Le médecin haussa les épaules.

– Nous ne parlons pas des greffes d’organes, n’est-ce pas ? dit Erlendur.

– Ça n’a rien à voir. Les gens sont disposés à venir en aide aux autres quand c’est une question de vie ou de mort.

– Et où se trouve la banque d’organes ?

– Ce bâtiment-ci abrite des milliers de prélèvements, dit le médecin. Ici, à Baronstigur. La plus importante s’appelle le fonds Dungal, c’est la plus grande banque de prélèvements d’Islande.

– Vous pouvez me la montrer ? demanda Erlendur. Vous avez un relevé indiquant la provenance de chacun des prélèvements ?

– Tout cela est consciencieusement répertorié. Je me suis permis de consulter le relevé à la recherche de l’organe qui nous intéresse mais je ne l’ai pas trouvé.

– Alors, où est-ce qu’il est ?

– Vous devriez aller voir ce professeur et écouter ce qu’elle a à vous dire. Je crois que certains relevés sont conservés à l’université.

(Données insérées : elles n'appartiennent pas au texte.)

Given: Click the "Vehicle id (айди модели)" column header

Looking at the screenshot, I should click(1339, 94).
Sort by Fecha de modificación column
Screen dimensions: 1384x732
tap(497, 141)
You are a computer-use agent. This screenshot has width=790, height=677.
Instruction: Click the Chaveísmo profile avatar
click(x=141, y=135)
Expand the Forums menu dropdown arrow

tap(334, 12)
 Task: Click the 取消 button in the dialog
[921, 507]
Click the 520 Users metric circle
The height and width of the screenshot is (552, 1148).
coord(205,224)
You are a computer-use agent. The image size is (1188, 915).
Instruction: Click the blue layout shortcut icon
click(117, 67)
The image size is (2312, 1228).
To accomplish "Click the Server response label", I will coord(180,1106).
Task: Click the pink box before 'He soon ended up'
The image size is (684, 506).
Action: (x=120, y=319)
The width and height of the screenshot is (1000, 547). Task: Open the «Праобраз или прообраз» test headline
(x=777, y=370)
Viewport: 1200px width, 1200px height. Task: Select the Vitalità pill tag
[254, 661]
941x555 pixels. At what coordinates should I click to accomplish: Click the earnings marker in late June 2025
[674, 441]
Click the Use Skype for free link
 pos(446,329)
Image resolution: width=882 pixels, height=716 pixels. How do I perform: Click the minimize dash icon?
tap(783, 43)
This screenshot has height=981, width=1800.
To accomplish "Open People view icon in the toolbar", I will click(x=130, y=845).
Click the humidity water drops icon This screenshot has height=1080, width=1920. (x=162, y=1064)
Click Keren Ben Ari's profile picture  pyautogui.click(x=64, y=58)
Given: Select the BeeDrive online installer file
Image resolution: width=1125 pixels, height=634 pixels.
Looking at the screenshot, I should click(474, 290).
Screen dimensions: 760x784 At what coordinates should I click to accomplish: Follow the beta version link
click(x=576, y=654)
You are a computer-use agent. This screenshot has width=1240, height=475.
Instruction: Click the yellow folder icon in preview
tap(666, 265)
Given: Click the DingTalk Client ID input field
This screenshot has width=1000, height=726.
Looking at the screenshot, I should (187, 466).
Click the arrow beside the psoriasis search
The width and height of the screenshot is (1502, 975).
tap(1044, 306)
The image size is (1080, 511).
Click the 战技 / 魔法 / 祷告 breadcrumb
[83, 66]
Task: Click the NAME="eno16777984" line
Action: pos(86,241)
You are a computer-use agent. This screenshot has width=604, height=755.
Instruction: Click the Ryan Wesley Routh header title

– Pourquoi vous ne me l’avez pas dit plus tôt ? demanda Erlendur. Quand vous avez découvert qu’on avait enlevé le cerveau. Vous le saviez, non ?

– Allez voir ce professeur et revenez me voir ensuite. Je vous en ai probablement déjà trop dit.

– Est-ce qu’il existe des relevés pour la banque d’organes de l’université ?

– Je n’en sais pas plus, dit le médecin. Sur ce, il lui communiqua le nom du professeur et le pria de le laisser tranquille.

– Donc, vous connaissez la Cité des Jarres, demanda Erlendur.

– C’est le surnom qu’ils donnaient à l’une des salles de ce bâtiment, répondit le médecin. Elle a été fermée. Ne me demandez pas ce qu’il est advenu des bocaux car je n’en ai pas la moindre idée.

– Ça vous met mal à l’aise d’aborder le sujet ?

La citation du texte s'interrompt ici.